Which lines run from the one containing "Viewport: 924px width, 1297px height." to the end of the listing? Copy them out exactly, leaving out the rest.

_ _ _ _

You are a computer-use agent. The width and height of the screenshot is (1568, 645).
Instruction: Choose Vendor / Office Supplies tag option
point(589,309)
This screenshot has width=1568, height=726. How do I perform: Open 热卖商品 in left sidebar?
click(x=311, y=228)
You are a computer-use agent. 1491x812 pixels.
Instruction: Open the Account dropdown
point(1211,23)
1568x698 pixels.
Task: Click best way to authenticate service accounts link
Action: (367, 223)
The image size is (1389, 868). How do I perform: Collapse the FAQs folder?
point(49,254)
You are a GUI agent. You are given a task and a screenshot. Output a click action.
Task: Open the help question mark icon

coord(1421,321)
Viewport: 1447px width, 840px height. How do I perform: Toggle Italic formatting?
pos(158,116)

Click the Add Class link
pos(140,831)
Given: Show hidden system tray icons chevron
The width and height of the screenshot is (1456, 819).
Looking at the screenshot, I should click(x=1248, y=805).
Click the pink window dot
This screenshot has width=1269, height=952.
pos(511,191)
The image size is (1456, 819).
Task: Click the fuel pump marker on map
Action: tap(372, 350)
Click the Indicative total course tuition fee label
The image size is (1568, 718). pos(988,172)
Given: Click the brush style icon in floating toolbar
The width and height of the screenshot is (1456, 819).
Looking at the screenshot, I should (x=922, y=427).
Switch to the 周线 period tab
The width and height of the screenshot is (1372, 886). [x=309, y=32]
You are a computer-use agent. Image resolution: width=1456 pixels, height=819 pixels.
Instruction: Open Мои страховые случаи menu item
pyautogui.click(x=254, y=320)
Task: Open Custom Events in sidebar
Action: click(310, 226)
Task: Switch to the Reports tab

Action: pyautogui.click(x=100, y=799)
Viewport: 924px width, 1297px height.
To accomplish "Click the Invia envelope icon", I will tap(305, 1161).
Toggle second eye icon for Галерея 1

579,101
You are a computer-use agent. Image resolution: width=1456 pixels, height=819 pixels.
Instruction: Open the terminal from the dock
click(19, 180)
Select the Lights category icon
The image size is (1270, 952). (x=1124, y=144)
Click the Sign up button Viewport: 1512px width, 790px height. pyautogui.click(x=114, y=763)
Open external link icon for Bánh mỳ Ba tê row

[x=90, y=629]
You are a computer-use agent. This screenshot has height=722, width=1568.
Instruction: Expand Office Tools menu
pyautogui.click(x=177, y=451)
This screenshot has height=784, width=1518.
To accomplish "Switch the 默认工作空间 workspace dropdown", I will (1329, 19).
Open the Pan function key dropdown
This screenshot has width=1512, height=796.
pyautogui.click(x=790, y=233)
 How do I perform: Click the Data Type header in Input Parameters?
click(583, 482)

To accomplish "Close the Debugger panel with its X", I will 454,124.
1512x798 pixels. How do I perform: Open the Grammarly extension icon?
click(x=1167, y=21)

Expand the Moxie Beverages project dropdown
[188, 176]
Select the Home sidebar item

_ _ _ _

- Solution for this problem -
Viewport: 924px width, 1297px height.
To accomplish "Click the Invia envelope icon", I will tap(305, 1161).
Toggle second eye icon for Галерея 1

579,101
You are a computer-use agent. Image resolution: width=1456 pixels, height=819 pixels.
Instruction: Open the terminal from the dock
click(19, 180)
Select the Lights category icon
The image size is (1270, 952). (x=1124, y=144)
Click the Sign up button Viewport: 1512px width, 790px height. pyautogui.click(x=114, y=763)
Open external link icon for Bánh mỳ Ba tê row

[x=90, y=629]
You are a computer-use agent. This screenshot has height=722, width=1568.
Instruction: Expand Office Tools menu
pyautogui.click(x=177, y=451)
This screenshot has height=784, width=1518.
To accomplish "Switch the 默认工作空间 workspace dropdown", I will (1329, 19).
Open the Pan function key dropdown
This screenshot has width=1512, height=796.
pyautogui.click(x=790, y=233)
 How do I perform: Click the Data Type header in Input Parameters?
click(583, 482)

To accomplish "Close the Debugger panel with its X", I will 454,124.
1512x798 pixels. How do I perform: Open the Grammarly extension icon?
click(x=1167, y=21)

Expand the Moxie Beverages project dropdown
[188, 176]
Select the Home sidebar item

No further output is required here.